#### [Provided data]
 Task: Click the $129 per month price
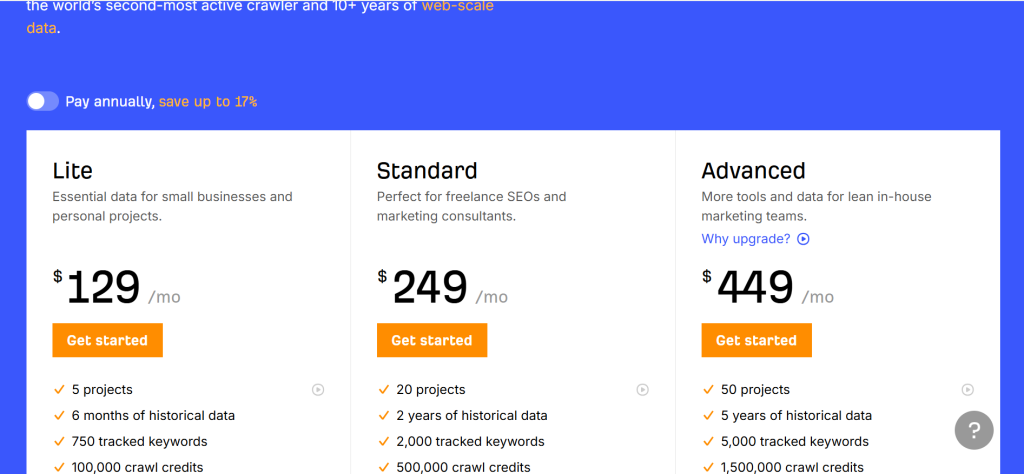tap(104, 288)
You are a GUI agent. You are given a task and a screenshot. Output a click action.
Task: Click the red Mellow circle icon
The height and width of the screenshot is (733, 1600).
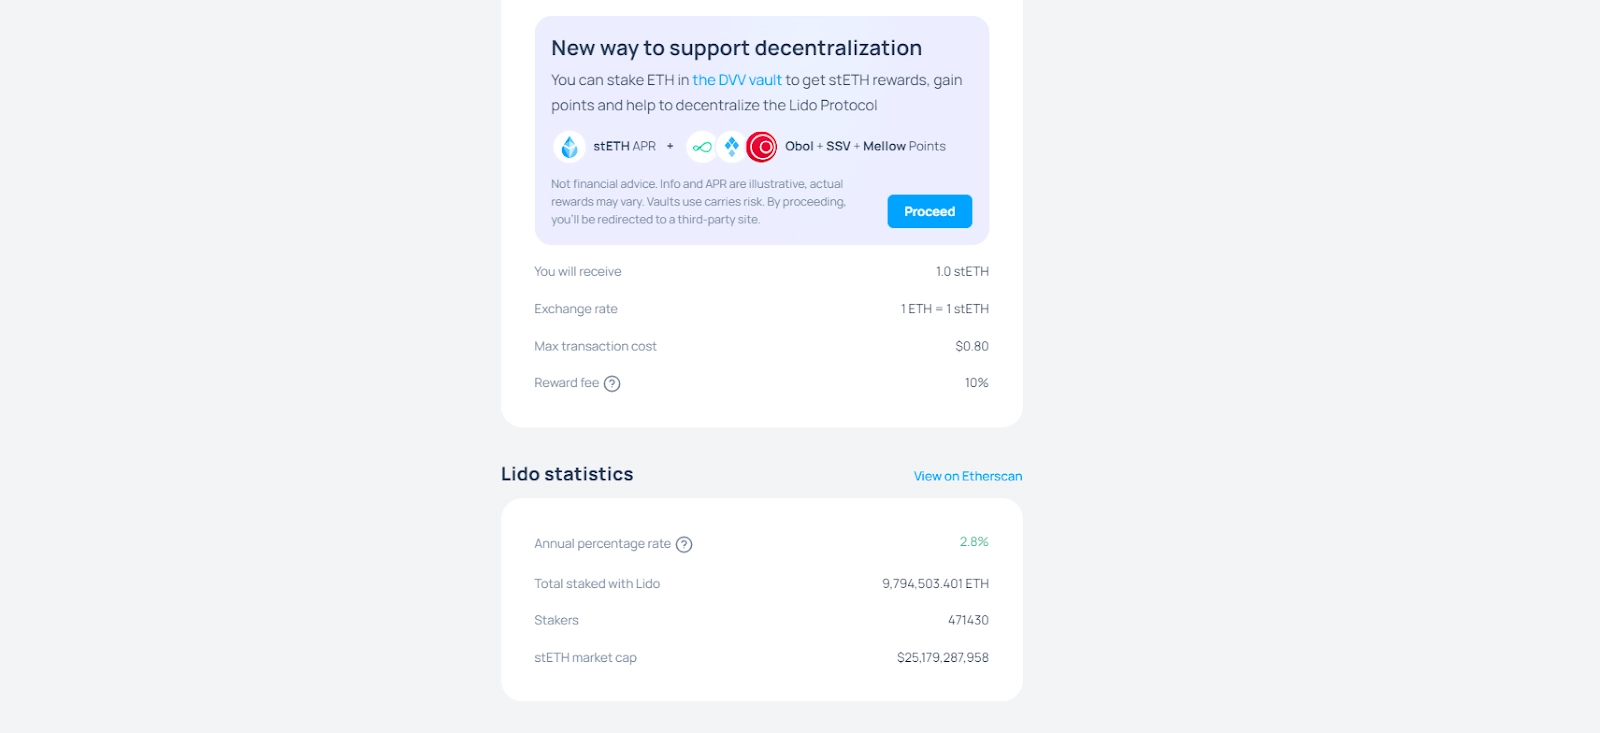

#### [Work to be completed]
Only lines containing the word "screenshot" matter here: count them in the entries and give the number, nothing else.

#### [Solution]
2